OPNsense Forum

English Forums => 25.1, 25.4 Production Series => Topic started by: FullyBorked on May 22, 2025, 03:24:22 PM

Title: Degraded zpool after failed PSU
Post by: FullyBorked on May 22, 2025, 03:24:22 PM
In the second installment of severe weather borking my OPNsense box first installment can be found here (https://forum.opnsense.org/index.php?topic=47332.0) if interested. 

I'm not sure if the power issue that took out my PSU also took out one of my SSDs in my ZFS mirror or if I broke this pool when I accidentally disconnected one of these drives during the PSU install.  I say the second part because my first boot after the PSU install the system didn't boot, checked my connections and noticed on of my drives was disconnected.  That leads me to think this drive already had an issue of some sort. 
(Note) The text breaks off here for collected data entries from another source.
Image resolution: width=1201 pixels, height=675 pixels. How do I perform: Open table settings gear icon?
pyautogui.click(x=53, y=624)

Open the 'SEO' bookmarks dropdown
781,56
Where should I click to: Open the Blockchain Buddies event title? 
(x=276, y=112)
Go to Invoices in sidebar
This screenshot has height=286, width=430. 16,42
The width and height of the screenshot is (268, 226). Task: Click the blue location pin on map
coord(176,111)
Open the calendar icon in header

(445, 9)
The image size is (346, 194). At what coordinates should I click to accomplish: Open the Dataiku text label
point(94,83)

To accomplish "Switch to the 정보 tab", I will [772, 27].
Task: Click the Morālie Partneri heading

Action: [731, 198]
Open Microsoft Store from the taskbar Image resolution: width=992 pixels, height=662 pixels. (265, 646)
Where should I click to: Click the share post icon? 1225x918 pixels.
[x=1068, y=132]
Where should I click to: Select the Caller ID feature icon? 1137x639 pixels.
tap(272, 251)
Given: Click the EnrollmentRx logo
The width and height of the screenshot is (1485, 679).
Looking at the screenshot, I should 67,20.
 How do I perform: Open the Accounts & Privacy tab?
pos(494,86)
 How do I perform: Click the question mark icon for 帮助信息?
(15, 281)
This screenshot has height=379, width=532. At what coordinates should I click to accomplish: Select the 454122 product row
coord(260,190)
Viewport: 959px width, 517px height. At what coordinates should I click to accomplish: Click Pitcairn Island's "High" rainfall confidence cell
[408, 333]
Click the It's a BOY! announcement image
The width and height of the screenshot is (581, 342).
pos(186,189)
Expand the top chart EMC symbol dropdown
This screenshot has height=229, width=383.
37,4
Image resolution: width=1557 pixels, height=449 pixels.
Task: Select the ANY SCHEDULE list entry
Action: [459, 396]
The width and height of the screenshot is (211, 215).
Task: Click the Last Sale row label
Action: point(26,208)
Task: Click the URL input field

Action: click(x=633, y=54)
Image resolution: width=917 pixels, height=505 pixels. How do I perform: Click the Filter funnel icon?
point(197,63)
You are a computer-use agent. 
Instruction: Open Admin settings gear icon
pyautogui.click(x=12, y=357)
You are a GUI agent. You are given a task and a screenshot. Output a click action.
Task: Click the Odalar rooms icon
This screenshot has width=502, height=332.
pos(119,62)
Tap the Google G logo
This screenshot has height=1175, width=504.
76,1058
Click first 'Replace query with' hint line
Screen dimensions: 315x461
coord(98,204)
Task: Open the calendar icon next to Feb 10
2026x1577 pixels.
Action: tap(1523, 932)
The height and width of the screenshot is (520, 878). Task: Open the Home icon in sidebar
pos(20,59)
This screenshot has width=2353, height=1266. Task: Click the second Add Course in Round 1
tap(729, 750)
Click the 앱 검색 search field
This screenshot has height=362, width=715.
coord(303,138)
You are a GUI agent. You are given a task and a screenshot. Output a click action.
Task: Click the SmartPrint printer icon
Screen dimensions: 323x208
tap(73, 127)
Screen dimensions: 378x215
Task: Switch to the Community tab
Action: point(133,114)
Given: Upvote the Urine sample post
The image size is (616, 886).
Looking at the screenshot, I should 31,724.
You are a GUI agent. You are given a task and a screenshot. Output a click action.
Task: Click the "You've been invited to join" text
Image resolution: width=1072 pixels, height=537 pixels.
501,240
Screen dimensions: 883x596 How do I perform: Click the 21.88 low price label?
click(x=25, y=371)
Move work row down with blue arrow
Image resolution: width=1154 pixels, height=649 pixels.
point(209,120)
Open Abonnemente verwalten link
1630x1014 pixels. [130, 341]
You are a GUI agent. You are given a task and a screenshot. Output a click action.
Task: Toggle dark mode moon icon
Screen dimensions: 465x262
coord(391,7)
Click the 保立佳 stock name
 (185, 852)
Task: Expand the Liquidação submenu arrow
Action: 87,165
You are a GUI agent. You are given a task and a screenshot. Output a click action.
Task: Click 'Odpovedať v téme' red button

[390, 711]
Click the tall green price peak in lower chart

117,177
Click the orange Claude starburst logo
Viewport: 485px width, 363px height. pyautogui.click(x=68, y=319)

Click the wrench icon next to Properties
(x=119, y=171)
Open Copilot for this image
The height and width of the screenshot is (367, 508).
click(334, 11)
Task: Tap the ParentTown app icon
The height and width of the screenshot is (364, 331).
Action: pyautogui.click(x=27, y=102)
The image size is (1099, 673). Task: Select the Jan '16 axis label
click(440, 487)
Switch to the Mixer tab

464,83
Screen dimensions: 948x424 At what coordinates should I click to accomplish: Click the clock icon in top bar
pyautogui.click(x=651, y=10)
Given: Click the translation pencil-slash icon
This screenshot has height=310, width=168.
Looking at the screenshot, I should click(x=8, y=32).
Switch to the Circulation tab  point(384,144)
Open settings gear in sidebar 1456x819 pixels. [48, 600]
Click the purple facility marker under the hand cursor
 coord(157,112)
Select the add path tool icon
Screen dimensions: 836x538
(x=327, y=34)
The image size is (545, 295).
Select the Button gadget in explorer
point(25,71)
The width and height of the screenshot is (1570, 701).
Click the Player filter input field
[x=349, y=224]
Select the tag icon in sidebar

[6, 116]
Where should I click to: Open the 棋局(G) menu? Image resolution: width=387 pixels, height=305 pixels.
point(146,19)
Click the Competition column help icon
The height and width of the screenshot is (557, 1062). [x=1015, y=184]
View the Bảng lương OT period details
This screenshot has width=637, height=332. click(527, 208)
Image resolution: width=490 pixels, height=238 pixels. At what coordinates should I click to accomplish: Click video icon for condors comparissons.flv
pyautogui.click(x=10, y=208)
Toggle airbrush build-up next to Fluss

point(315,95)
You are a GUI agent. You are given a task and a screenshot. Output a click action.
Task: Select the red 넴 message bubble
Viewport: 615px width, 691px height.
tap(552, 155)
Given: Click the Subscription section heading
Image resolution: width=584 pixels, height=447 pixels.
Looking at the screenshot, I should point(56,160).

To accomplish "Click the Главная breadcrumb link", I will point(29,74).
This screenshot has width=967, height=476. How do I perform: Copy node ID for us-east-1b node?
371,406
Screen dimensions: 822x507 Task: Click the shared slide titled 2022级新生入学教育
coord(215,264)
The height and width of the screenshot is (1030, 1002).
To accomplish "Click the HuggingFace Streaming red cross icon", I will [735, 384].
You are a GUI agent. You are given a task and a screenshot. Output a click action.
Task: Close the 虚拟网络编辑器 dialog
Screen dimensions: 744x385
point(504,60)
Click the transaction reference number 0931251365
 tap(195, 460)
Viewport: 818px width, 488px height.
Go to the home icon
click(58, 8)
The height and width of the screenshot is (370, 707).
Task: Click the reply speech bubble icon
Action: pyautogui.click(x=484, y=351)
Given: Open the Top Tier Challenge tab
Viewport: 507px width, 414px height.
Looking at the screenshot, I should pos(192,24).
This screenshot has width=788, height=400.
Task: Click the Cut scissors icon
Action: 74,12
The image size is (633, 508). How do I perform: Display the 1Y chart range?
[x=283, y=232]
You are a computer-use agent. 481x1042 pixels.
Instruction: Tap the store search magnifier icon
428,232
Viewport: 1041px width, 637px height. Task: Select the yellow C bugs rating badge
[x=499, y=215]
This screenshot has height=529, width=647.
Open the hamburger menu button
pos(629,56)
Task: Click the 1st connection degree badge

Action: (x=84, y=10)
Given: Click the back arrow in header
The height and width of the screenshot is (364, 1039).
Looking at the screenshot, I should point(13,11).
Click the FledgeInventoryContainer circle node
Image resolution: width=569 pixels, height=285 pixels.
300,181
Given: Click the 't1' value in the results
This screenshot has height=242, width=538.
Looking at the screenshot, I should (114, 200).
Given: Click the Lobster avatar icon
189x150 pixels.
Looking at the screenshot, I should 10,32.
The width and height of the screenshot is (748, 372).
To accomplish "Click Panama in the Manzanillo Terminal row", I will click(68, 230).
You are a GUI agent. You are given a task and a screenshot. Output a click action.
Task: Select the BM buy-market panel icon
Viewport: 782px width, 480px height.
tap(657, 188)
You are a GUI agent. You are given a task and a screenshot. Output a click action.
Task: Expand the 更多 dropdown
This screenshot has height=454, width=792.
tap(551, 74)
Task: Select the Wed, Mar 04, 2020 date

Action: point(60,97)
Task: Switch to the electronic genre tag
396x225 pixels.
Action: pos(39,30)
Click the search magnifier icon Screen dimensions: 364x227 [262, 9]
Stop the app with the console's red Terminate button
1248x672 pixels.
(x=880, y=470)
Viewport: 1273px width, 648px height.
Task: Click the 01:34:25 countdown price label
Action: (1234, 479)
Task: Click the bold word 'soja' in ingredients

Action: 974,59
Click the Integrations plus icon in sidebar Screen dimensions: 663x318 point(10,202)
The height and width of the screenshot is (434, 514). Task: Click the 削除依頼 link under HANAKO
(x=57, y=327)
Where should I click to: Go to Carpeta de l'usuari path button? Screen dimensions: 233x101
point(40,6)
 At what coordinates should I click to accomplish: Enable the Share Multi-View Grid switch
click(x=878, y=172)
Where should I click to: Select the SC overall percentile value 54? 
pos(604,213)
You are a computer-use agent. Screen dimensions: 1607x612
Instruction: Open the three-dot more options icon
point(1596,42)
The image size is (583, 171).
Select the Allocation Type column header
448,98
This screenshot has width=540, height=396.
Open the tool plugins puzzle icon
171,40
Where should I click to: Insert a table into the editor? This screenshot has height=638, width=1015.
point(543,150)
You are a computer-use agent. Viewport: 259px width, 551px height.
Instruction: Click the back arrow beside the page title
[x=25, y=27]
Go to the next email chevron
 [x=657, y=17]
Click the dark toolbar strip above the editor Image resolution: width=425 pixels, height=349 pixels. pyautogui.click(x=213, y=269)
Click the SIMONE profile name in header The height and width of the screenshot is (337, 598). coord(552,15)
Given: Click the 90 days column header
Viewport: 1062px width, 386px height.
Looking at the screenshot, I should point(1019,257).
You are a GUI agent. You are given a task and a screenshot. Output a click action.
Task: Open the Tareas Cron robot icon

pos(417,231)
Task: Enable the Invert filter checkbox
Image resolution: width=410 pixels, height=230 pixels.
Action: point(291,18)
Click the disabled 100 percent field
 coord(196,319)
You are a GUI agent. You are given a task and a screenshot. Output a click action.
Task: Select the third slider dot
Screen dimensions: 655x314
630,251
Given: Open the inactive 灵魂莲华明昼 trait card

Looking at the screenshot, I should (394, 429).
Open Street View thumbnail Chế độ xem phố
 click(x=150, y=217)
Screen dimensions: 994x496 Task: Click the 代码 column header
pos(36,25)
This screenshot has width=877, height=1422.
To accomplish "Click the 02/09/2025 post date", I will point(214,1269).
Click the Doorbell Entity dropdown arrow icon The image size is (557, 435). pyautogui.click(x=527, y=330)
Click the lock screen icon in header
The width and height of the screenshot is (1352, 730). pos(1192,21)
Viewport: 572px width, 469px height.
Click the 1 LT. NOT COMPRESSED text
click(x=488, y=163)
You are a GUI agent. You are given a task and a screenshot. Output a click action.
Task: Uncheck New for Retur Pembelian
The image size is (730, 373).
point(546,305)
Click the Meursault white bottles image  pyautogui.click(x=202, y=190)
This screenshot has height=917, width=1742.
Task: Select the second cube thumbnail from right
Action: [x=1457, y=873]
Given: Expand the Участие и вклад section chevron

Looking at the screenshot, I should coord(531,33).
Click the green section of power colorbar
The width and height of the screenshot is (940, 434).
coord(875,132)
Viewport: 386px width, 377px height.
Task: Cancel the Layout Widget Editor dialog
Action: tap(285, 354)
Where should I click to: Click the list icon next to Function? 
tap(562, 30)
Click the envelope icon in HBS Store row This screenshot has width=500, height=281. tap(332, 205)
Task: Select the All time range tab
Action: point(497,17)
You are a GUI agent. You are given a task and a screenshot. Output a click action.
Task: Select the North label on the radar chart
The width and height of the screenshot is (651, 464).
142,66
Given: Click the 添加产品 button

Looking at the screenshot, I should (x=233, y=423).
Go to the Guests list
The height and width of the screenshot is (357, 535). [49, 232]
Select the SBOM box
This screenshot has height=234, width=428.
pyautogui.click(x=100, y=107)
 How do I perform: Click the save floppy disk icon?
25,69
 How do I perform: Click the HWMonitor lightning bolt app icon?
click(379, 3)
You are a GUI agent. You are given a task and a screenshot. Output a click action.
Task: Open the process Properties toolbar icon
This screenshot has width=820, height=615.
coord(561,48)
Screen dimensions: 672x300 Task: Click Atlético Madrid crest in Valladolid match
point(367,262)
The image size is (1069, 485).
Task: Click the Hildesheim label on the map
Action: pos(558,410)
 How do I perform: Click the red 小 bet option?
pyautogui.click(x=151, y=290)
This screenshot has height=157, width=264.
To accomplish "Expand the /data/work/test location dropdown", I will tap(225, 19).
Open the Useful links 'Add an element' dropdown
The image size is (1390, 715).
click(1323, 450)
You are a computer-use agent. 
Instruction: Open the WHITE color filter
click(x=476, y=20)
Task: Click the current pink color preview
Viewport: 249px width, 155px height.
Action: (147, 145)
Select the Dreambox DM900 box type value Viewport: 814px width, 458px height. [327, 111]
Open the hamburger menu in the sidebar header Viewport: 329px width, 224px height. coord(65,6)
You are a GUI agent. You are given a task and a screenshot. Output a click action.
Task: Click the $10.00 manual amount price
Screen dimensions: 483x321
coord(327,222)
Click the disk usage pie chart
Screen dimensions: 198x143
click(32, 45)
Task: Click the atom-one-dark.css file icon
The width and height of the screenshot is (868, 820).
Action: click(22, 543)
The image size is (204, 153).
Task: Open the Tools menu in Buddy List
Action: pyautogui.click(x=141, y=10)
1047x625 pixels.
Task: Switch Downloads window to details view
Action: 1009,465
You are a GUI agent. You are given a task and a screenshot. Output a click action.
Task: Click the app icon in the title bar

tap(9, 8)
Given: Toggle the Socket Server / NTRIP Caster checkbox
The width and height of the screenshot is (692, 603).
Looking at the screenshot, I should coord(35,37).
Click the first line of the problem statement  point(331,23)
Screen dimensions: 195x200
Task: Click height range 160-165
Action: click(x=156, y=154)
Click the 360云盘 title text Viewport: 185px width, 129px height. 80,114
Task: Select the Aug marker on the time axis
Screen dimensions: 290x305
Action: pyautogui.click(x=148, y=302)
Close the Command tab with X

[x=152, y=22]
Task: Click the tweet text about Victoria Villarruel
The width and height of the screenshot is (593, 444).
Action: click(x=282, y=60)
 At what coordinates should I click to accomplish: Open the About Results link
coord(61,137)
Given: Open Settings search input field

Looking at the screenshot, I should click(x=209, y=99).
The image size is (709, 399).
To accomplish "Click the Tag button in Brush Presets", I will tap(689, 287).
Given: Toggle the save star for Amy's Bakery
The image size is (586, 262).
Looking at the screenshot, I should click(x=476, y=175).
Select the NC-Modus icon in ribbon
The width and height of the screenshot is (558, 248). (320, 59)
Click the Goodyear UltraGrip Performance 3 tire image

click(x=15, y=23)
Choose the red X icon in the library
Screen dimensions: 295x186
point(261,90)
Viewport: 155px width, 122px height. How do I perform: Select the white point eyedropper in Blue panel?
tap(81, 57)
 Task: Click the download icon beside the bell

Regardless below is my current zpool status.

zpool status
  pool: zroot
 state: DEGRADED
status: One or more devices could not be used because the label is missing or
        invalid.  Sufficient replicas exist for the pool to continue
        functioning in a degraded state.
action: Replace the device using 'zpool replace'.
   see: https://openzfs.github.io/openzfs-docs/msg/ZFS-8000-4J
config:

        NAME        STATE     READ WRITE CKSUM
        zroot       DEGRADED     0     0     0
          mirror-0  DEGRADED     0     0     0
            ada0p4  FAULTED      0     0     0  corrupted data
            ada0p4  ONLINE       0     0     0

errors: No known data errors


Edit: I also just noticed my device names are identical, shouldn't those be different? 
Title: Re: Degraded zpool after failed PSU
Post by: Patrick M. Hausen on May 22, 2025, 03:53:17 PM
You have two devices ada0p4 or is there a typo?

camcontrol devlist?
gpart show?

Please.
Title: Re: Degraded zpool after failed PSU
Post by: meyergru on May 22, 2025, 03:54:22 PM
Indeed, they should be different. Usually, you could just remove the defective disk from the mirror and then add a new device in.

You should try zpool status -L -P first to see what has happened there. It is probably a risk to remove ada0p4 from the pool, but I have never seen such a thing.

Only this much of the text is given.